** WORK TO BE COMPLETED **
All lines from the one holding "You are a computer-use" through the last line of the entries below must be transcribed exactly, and no others. Pictures do not go in.

** EXCERPTED RECORDS **
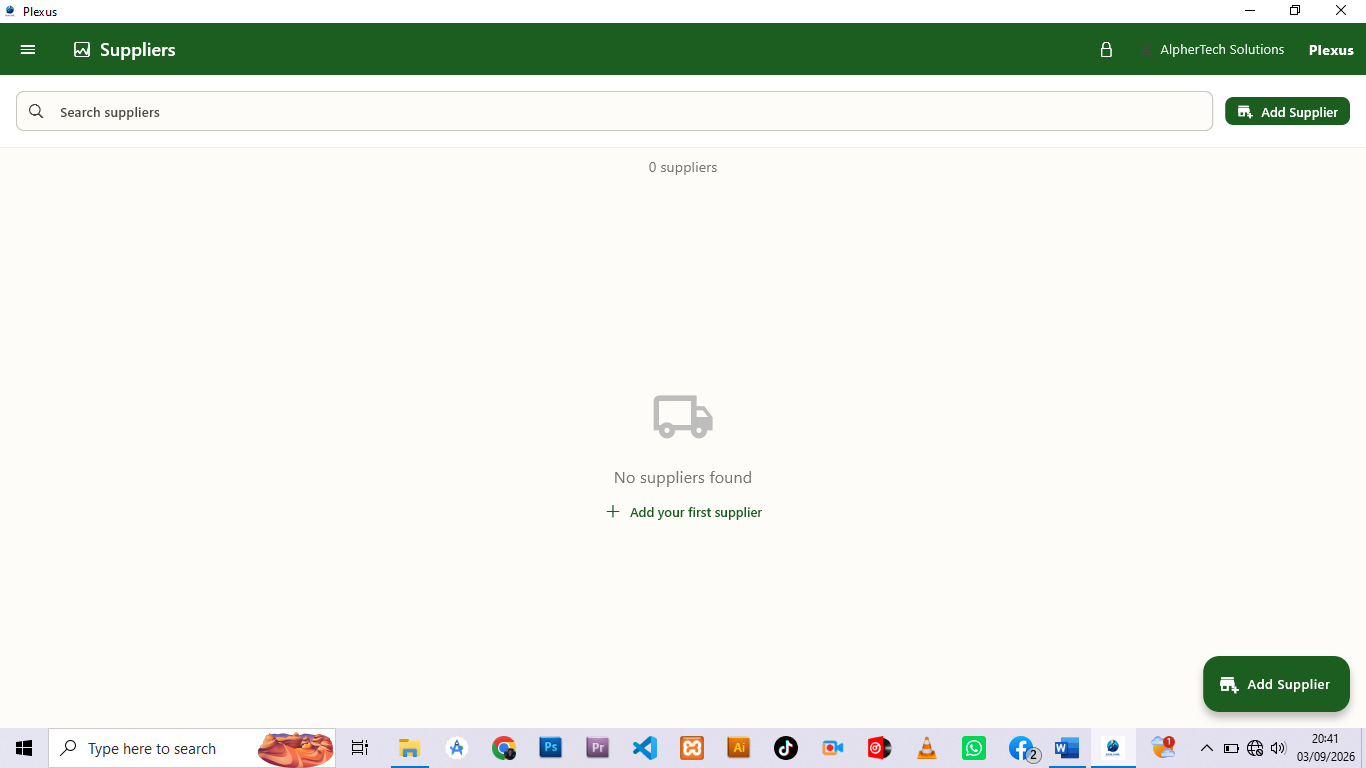Open WhatsApp from the taskbar
1366x768 pixels.
point(974,748)
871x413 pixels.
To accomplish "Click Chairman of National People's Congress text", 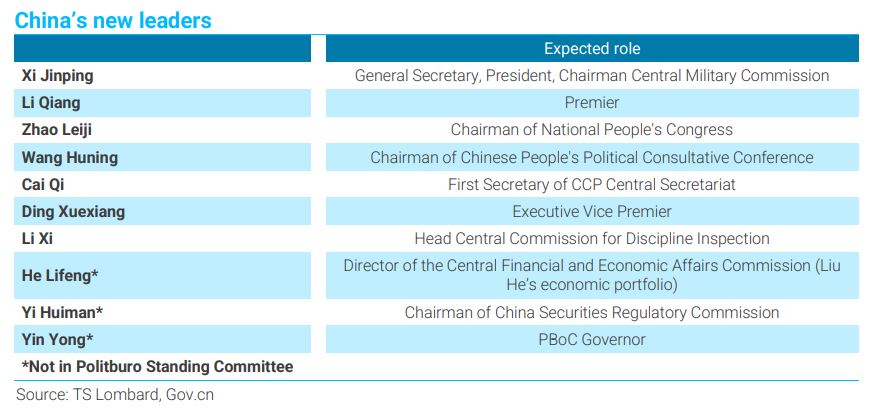I will 592,130.
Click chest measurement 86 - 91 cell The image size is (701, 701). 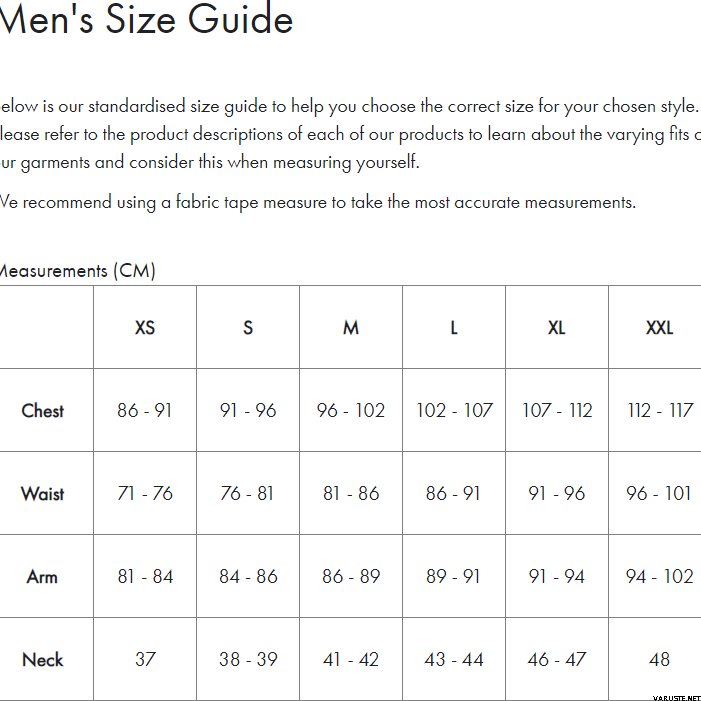pyautogui.click(x=145, y=411)
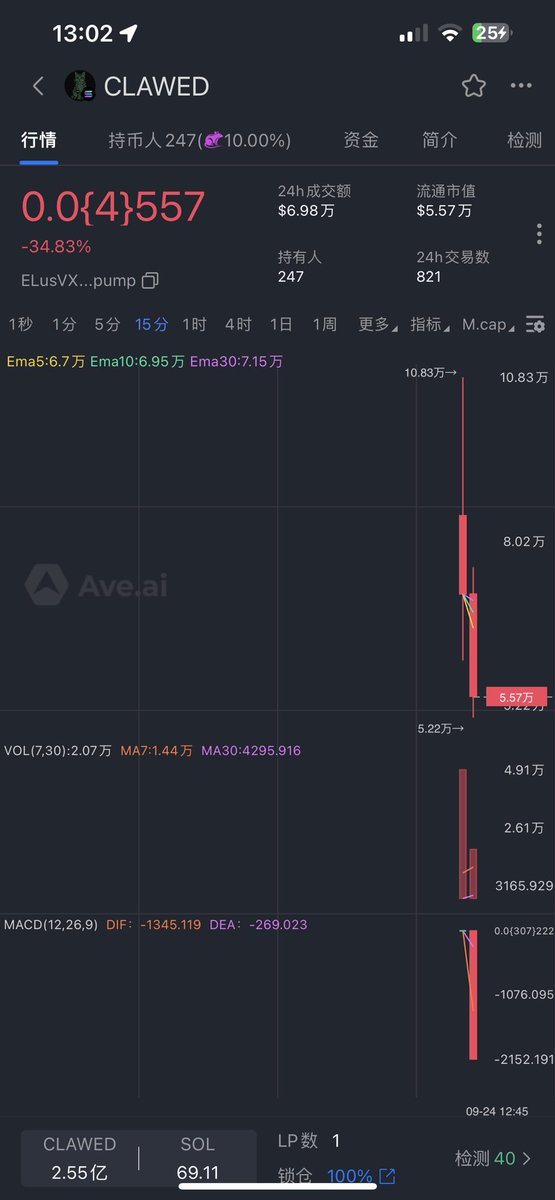Open the 简介 tab
Viewport: 555px width, 1200px height.
click(x=440, y=141)
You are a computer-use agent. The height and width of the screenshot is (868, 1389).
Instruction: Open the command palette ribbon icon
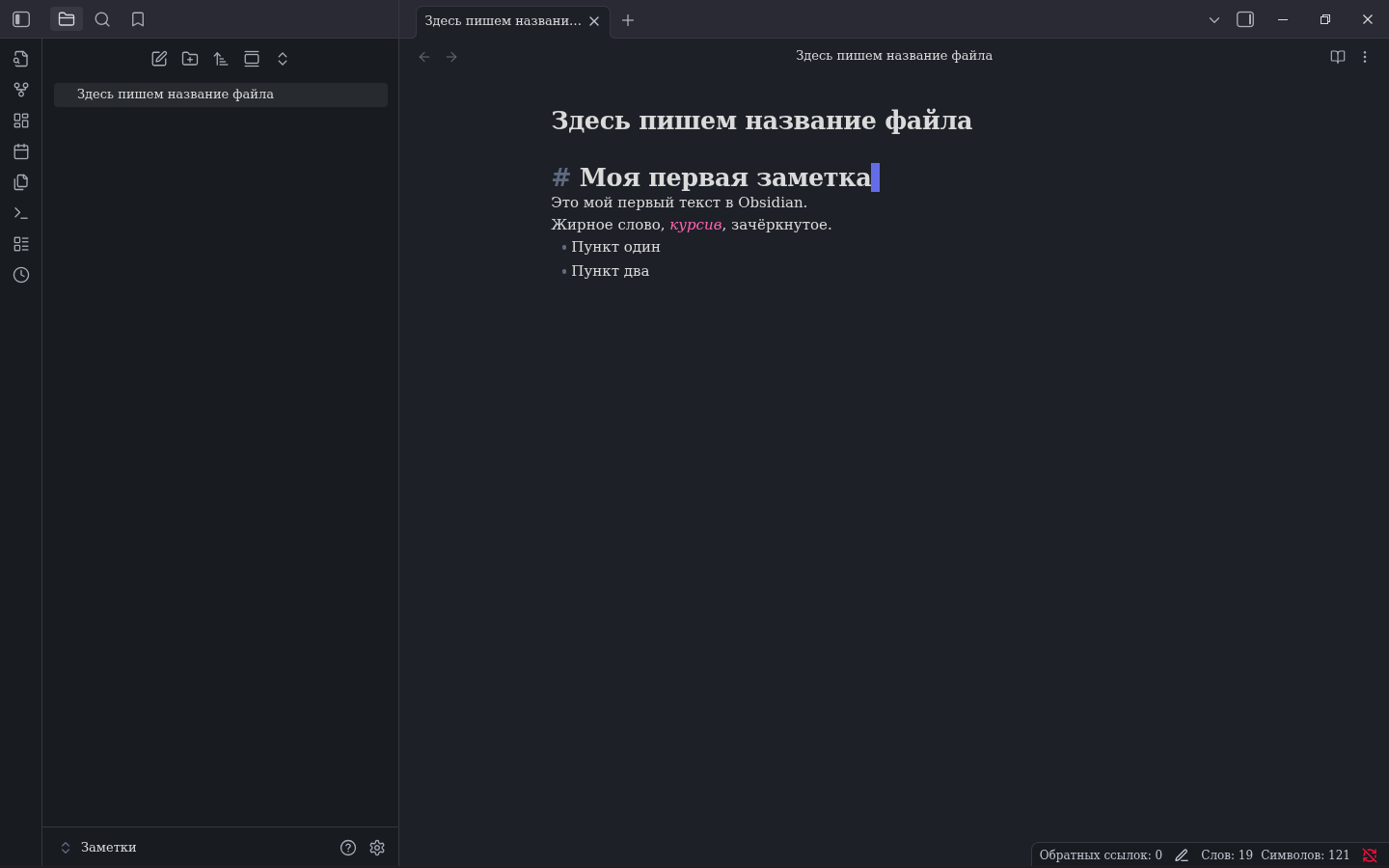coord(21,213)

** TASK OUTPUT **
You are a computer-use agent. The height and width of the screenshot is (868, 1389).
Instruction: Open the command palette ribbon icon
coord(21,213)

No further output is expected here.